Michelle was taken to another hospital, where she was expected to get a heart transplant. Only, a funny thing happened: She started to improve.
She came out of the coma about three weeks later. There were many lingering problems, some quite limiting. But the most important things were that she was alive and that she had no brain damage.
"Since then, everything was good," Michelle said last week. "Until now."
Earlier this month, she was diagnosed with mitral valve prolapse, a condition in which the two valve flaps of the mitral valve do not form a perfect seal. It quickly worsened to the point where blood was leaking back out of that poorly sealed valve, requiring open-heart surgery last Thursday .
Doctors said the valve repair went great.
Days before the operation, Michelle lamented how hard her ordeal has been on her loved ones -- those who've been told repeatedly that she wouldn't make it, and who've made sure that she did. Speaking for them and for herself, she said, "You don't realize how strong you are. But when you don't have a choice, that's when all your strength comes out."
As a fellow Palm Beach resident, Sally knows Michelle's story, and is amazed by her recovery. She's never met her, though, and would like to.
Told of Michelle's recent setback, Sally became quite concerned. Yet it also reaffirmed her latest generous gift in the fight against heart disease in women.
Last week, we announced that Sally and Bill are donating $5 million to fund research in the prevention and treatment of this issue. The project will be called the Sarah Ross Soter Center for Women's Cardiovascular Research, and it will feature collaborations among several elite research institutions.
"There are so many more people that can be helped," she said. "I hope this gift does that."
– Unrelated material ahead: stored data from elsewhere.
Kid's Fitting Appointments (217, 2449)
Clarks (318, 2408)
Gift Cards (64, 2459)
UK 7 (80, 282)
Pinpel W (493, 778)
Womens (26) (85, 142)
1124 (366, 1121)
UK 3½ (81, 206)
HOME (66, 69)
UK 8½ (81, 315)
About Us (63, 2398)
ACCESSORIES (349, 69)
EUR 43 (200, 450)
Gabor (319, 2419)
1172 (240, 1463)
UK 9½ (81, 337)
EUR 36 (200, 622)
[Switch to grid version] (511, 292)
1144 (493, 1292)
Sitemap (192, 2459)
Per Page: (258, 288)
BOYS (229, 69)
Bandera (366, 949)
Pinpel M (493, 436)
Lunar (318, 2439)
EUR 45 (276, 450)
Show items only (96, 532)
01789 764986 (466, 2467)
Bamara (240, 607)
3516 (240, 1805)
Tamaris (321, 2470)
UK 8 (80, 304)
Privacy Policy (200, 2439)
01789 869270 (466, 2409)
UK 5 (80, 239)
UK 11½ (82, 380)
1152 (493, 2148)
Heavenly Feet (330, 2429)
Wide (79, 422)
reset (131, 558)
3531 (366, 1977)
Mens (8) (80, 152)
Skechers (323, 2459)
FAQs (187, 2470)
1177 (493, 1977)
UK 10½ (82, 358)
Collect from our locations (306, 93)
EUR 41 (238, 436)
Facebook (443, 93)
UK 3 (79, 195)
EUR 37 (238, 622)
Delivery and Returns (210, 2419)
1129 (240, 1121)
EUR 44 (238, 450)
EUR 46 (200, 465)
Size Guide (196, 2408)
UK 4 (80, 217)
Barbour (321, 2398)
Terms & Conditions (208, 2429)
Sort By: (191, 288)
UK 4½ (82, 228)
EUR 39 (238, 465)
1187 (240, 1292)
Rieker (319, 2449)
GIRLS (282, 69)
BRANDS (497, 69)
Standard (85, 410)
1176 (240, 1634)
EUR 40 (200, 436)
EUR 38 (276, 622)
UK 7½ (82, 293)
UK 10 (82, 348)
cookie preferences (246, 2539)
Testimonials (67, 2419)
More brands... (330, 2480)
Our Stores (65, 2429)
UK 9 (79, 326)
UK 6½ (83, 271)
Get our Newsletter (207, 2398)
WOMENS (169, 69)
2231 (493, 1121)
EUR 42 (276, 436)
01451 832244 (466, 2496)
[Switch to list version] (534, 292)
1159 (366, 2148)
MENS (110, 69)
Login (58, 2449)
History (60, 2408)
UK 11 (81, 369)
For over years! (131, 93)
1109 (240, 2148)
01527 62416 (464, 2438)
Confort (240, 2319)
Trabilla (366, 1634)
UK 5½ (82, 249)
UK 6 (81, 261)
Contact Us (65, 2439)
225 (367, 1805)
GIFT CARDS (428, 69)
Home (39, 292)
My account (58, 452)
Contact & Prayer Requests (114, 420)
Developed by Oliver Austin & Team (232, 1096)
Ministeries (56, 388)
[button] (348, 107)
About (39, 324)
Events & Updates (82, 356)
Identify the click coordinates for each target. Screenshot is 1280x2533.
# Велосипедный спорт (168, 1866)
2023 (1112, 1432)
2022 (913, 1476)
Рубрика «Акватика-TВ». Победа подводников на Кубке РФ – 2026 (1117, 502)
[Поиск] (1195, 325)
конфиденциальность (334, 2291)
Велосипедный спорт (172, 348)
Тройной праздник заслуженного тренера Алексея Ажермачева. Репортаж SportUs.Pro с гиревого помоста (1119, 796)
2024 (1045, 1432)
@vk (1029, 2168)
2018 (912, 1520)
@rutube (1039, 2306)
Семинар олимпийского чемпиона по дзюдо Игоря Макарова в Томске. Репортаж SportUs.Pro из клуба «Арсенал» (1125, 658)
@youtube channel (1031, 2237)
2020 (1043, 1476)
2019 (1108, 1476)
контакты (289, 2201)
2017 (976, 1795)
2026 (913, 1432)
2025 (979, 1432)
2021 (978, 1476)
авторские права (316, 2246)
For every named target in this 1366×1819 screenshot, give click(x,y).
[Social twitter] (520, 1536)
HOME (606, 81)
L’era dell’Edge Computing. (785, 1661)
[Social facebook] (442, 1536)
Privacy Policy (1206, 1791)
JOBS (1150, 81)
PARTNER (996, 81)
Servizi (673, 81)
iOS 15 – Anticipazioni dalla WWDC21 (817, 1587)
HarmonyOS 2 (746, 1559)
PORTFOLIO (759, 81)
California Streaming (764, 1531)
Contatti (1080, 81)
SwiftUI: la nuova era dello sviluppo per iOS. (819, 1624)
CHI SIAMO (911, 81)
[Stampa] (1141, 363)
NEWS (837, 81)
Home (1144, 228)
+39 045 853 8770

Sally and Bill have become wonderful supporters of our organization, having also helped launch Teaching Gardens in Palm Beach. She also notes that at least three women who attended heart-health-oriented luncheons she's hosted ended up being diagnosed with heart problems.
"They wouldn't have gone to the cardiologist if not for the luncheon," she said. "My great wish is that all women -- all people, really -- pay attention to what the American Heart Association says about getting exercise, not smoking and eating right. We must get through to more people."